While AVG offers a good range of features, it annoyed us by showing adverts on the Android lockscreen. This is easy to disable, but it’s an obnoxious thing to do in the first place. It also couldn’t match the best security apps in AV-Test’s most recent malware tests: its real-time protection score of 96.2% wasn’t a disaster, but it makes AVG a tough sell when others get closer to perfect protection.

5. Kaspersky Internet Security for Android: A name you can trust, but you’ll need to pay to get the best from it

Price when reviewed: Free; premium subscription £9.99/yr

© Provided by Dennis Publishing Limited You can download and use Kaspersky’s free security app for as long as you want, with no adverts and little in the way of pushy upsell. On the face of it, that’s an excellent deal because Kaspersky delivers great protection, scoring a near-flawless 99.9% in AV-Test’s most recent tests.

What you get, though, is a minimal experience. Malware scans must be initiated manually – even newly installed apps aren’t scanned automatically – and the only other major free feature is an anti-theft module, which includes the ability to take remote photos and to automatically be notified of the phone’s new number if the SIM is changed.

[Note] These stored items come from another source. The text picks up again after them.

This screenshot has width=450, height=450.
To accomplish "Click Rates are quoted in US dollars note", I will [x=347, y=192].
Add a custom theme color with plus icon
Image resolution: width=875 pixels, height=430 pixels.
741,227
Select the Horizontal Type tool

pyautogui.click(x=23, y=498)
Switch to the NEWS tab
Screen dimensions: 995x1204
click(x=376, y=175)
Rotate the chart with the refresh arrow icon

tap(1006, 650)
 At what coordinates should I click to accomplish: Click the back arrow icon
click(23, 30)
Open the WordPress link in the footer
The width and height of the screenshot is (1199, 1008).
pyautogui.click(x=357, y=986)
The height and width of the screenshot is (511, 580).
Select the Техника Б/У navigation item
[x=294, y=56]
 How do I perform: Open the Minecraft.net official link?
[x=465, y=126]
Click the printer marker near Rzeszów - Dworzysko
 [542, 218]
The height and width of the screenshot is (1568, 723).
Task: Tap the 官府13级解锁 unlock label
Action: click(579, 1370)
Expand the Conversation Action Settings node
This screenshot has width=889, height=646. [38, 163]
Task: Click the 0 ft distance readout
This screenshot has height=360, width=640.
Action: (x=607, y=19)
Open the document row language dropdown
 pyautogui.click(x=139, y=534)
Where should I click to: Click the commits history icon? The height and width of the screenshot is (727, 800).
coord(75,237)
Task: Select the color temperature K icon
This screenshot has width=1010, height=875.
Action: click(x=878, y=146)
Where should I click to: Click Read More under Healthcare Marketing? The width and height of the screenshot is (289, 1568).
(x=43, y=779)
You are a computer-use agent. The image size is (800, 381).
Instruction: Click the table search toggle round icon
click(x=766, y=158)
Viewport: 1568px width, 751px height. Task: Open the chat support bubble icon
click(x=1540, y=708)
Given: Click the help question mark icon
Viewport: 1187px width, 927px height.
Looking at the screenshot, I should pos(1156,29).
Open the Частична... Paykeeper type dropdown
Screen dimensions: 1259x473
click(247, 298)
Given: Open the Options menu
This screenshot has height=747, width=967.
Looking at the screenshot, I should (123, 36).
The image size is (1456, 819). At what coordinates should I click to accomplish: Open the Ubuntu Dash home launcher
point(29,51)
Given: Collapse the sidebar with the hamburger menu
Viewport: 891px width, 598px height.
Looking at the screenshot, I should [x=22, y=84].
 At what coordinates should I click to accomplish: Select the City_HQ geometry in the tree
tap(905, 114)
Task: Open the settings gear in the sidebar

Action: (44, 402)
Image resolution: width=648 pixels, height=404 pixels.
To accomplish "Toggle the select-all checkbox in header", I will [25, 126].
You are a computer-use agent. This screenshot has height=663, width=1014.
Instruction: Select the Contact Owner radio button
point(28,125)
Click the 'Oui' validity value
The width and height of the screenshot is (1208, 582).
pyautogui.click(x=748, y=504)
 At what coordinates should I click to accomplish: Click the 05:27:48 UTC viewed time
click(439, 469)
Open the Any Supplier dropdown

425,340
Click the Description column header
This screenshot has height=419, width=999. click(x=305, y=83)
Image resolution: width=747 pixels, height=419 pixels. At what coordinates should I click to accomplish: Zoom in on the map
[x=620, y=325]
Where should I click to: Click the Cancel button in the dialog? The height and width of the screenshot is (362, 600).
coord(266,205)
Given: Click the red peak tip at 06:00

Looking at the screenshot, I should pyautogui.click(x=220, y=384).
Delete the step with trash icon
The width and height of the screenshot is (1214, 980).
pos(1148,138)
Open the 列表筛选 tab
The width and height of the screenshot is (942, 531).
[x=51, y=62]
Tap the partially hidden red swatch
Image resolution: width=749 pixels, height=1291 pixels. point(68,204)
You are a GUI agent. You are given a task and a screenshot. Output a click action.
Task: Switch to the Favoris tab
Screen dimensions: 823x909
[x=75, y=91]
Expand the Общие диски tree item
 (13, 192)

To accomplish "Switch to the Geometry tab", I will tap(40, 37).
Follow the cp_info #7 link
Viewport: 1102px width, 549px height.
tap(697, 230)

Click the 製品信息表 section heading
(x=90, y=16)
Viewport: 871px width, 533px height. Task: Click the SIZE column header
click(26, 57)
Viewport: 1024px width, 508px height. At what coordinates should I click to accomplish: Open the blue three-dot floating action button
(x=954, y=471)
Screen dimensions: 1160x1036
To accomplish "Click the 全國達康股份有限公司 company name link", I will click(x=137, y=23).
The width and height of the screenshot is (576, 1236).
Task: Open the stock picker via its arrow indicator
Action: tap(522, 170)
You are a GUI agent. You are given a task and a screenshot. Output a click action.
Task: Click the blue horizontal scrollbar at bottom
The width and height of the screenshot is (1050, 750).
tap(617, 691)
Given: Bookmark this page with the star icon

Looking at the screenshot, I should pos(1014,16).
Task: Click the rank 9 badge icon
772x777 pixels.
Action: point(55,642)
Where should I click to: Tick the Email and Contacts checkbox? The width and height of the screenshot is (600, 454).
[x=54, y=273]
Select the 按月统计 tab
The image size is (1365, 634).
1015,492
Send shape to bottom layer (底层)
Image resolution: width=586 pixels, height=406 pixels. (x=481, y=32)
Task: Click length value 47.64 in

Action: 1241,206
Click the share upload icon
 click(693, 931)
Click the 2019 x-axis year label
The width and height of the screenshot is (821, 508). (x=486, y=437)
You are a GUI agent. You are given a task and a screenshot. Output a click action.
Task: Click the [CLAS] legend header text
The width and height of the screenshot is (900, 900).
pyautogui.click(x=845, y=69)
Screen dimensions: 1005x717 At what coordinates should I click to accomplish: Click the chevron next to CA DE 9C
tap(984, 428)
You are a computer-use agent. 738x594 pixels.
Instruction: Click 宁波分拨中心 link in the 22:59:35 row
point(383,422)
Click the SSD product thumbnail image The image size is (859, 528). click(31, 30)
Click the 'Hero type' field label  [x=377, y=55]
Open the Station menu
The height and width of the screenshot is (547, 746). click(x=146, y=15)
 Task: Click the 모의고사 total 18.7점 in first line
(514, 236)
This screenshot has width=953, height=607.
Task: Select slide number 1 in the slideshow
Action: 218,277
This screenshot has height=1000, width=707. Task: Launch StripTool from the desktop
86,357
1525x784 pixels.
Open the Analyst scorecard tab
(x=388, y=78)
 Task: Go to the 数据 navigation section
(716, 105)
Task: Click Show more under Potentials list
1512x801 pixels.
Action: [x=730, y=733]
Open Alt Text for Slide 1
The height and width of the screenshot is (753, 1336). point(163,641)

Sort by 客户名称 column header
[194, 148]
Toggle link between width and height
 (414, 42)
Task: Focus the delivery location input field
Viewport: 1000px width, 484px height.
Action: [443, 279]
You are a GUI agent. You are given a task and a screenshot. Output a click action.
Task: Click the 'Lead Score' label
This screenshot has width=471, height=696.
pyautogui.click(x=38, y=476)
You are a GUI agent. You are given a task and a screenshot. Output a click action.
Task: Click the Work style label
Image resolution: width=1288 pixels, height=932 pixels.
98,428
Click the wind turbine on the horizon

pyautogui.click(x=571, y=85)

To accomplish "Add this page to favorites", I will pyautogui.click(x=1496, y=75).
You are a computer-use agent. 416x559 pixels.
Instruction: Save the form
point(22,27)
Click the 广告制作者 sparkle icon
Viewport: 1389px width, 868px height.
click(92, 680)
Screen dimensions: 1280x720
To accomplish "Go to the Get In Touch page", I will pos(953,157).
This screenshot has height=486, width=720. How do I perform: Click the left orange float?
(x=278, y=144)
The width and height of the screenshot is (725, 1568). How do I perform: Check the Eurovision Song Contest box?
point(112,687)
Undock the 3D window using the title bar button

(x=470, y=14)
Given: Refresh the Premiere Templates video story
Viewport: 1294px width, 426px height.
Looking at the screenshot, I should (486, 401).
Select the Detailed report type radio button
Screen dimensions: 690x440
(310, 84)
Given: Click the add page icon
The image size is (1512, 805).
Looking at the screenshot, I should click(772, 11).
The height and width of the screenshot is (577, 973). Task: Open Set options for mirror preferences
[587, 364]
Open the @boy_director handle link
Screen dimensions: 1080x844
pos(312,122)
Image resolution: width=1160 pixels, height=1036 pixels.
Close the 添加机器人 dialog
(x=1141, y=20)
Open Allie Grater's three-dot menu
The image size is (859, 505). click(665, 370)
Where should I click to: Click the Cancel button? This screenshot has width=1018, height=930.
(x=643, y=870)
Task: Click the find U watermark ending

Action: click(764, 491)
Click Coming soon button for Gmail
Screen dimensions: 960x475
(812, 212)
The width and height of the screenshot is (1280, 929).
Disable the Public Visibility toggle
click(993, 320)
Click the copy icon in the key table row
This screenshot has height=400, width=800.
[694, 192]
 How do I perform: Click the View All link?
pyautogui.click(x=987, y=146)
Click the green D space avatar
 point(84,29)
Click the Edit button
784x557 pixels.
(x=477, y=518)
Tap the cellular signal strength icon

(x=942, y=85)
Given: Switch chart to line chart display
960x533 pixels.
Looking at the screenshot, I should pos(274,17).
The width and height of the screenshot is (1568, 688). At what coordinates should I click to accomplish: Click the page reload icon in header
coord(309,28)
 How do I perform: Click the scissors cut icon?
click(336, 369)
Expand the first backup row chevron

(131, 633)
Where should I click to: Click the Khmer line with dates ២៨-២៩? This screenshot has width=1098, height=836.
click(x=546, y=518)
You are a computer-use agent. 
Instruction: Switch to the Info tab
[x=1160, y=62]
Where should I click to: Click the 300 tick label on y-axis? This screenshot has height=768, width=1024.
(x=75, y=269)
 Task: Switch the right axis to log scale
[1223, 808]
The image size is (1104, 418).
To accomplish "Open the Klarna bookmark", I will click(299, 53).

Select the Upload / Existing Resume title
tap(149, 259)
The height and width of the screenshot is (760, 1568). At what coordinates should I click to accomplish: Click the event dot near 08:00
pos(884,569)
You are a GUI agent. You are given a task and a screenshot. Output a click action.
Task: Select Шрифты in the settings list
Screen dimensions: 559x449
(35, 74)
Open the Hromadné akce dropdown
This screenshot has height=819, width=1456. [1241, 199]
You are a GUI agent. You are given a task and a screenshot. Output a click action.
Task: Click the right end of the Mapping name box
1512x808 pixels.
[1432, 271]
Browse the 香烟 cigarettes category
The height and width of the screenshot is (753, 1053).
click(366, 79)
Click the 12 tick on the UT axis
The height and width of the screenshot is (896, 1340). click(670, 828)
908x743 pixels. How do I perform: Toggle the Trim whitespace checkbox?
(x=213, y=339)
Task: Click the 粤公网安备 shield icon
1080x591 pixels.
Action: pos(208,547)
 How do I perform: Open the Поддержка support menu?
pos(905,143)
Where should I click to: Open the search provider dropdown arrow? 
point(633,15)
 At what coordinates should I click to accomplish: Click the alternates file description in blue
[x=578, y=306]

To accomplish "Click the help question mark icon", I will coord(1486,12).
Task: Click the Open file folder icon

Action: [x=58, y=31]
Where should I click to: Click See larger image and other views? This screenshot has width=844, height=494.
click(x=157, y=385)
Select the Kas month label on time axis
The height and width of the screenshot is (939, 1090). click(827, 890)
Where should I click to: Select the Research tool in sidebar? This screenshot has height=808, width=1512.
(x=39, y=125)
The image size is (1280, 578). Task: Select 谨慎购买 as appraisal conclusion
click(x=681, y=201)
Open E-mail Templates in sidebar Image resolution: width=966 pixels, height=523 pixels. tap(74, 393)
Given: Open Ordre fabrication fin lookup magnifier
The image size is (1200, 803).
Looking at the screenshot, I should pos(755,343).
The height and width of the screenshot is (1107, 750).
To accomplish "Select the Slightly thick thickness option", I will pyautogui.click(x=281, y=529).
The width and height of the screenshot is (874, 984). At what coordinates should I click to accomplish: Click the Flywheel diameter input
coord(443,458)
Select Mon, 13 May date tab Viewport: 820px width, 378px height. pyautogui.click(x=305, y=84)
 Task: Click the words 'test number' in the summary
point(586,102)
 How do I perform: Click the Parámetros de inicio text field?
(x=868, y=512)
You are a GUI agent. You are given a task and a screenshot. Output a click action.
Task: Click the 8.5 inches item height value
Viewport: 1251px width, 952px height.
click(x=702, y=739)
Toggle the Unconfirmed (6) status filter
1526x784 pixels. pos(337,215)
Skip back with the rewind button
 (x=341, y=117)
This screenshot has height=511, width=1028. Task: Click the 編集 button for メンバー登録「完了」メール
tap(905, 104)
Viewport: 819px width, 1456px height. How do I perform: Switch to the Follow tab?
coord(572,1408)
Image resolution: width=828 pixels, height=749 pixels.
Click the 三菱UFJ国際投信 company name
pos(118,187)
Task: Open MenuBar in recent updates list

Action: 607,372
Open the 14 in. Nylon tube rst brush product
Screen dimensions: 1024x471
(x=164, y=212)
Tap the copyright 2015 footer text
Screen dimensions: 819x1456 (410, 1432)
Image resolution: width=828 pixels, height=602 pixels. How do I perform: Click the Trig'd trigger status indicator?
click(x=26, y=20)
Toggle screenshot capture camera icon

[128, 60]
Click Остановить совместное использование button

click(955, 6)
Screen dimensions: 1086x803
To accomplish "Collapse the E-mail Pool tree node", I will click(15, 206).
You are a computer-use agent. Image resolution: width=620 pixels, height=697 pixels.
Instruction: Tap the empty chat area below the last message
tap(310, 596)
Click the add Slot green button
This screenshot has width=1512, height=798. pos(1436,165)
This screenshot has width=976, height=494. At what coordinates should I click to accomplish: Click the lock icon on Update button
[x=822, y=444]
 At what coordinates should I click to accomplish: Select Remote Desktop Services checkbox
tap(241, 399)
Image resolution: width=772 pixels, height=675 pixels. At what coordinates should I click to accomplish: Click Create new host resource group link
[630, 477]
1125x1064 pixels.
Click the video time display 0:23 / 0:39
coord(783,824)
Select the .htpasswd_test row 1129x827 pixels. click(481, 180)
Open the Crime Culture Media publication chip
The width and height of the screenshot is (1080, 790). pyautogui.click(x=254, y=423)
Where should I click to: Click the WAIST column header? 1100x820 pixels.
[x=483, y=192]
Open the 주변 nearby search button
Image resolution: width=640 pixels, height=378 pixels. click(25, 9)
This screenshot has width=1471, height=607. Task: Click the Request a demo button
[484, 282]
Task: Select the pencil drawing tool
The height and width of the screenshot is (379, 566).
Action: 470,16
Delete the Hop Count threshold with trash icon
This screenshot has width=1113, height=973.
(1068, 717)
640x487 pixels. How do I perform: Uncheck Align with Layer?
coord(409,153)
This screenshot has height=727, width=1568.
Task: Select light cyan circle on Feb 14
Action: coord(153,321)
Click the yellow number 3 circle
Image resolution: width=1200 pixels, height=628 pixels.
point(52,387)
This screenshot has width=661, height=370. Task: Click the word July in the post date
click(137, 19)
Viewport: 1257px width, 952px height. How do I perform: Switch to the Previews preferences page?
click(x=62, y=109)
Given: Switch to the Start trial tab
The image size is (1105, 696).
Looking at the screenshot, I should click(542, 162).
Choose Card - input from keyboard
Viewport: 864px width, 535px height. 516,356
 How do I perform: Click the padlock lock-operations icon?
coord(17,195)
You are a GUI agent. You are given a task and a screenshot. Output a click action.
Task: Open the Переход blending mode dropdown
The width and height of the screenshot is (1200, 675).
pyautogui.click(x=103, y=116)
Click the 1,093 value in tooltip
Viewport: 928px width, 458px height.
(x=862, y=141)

Cough up £10 for a year’s subscription – or activate the 30-day trial option that’s hidden away in the Settings menu –and the app becomes much more useful. Real-time malware detection kicks in, and you’re protected not only against dodgy websites, but also from text messages containing scams or phishing links.

There are also options to block calls and SMS messages from specific numbers, and to conceal certain contacts within your address book, so that anyone prying into your phone won’t find their details. These features aren’t guaranteed to work on platforms more recent than Android 4.4 KitKat, however; if they’re important, you might want to test them out on your own phone before paying for a licence.

While Kaspersky’s protection ratings aren’t to be sniffed at, its free app is too stripped down to recommend. The full package is much stronger – but it's worth bearing in mind that it doesn’t offer much more than free alternatives such as McAfee.

6. Norton Security and Antivirus: A premium service for those with multiple devices to protect

Price when reviewed: Free; premium subscription £29.99/yr

© Provided by Dennis Publishing Limited Alongside the usual malware scanning tools, Norton Security’s signature feature is its App Advisor. This tool – only available to paid-up subscribers – scans the apps on your smartphone and flags any that exhibit unwanted behaviour. That might mean leaking personal data, tracking your location, displaying ads, automatically updating themselves, or gobbling up battery power and mobile data. It’s a fine-toothed approach that goes beyond merely categorising apps as safe or unsafe.

That’s not to say that Norton won’t do that as well. Indeed, in AV-Test’s latest round of testing, Norton was one of the few packages to achieve an impeccable 100% protection score. It also integrates with Google Play, inserting risk reports into app descriptions to warn you away from dodgy wares.

While free users don’t get the full App Advisor experience, you do get daily, weekly or monthly malware scans, plus all the expected anti-theft features. Similarly, while interactive web protection is for paying customers only, everyone can take advantage of Norton’s Safe Search tool, which directs you to trustworthy websites. And while Norton Security doesn’t include app-locking, it will direct you to Google Play to download Norton’s free, standalone app-locking tool.  

In all, it’s hard to fault Norton Security’s credentials. The problem is the price: it costs £30 a year. That covers unlimited mobile devices, so it might make sense for a family, but most of us will currently be better off opting for Norton's multi-platform Security Deluxe package – with the current 50% off deal, £30 a year buys you protection for up to five MacOS, Windows, Android or iOS devices.